Dataset items

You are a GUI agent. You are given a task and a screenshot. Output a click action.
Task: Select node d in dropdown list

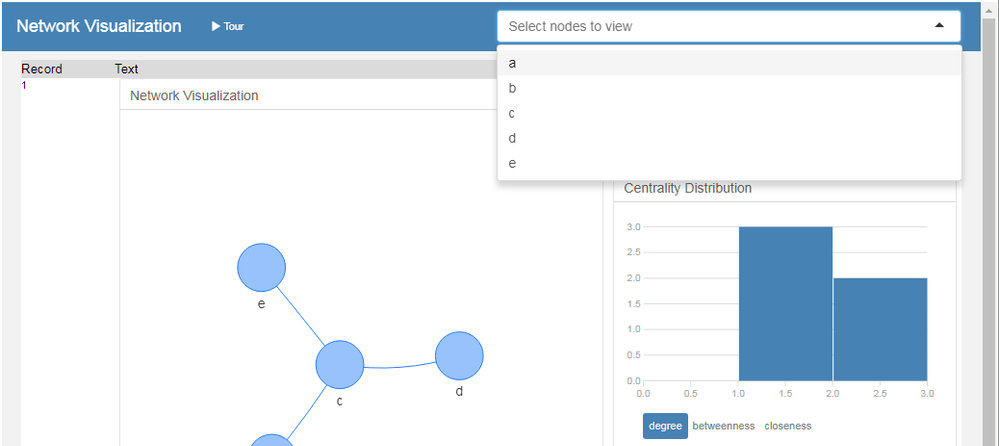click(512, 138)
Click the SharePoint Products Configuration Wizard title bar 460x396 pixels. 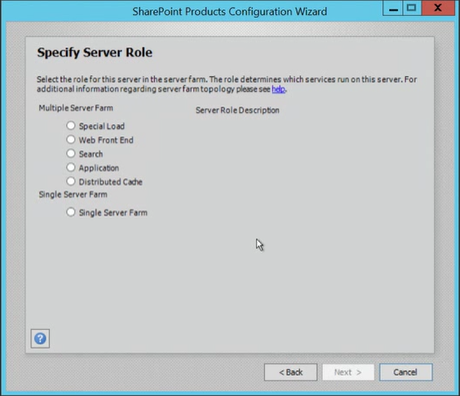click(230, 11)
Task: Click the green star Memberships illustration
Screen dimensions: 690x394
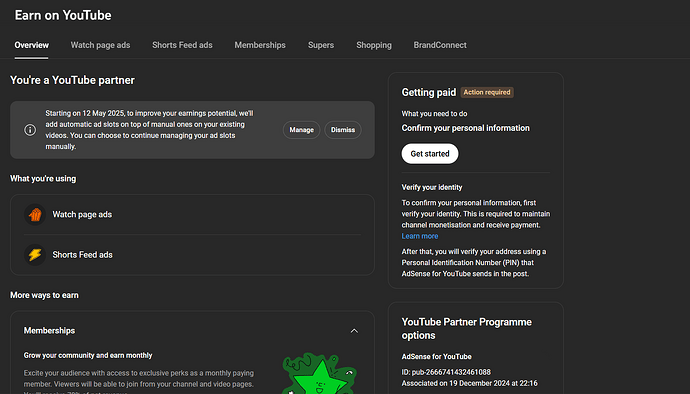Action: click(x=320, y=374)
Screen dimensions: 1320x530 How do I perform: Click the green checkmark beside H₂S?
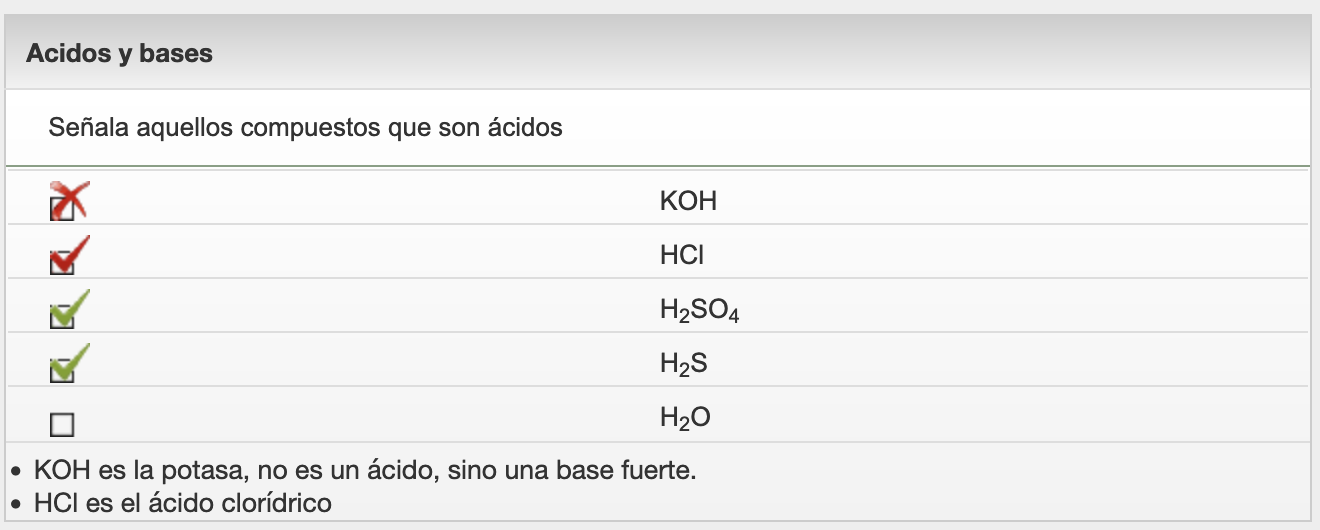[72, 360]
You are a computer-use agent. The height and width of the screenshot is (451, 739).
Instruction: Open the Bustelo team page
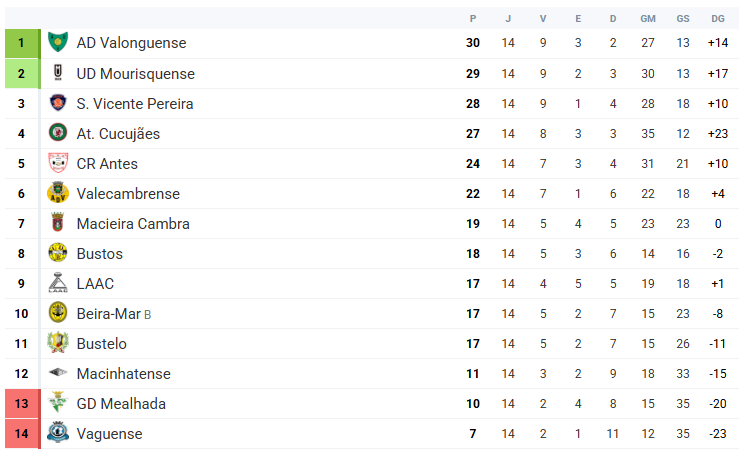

§ What is required
Which lines above hold the string "agent"? Please copy all of them.

§ Result for this task
You are a GUI agent. You are given a task and a screenshot. Output a click action.
You are a computer-use agent. The height and width of the screenshot is (451, 739).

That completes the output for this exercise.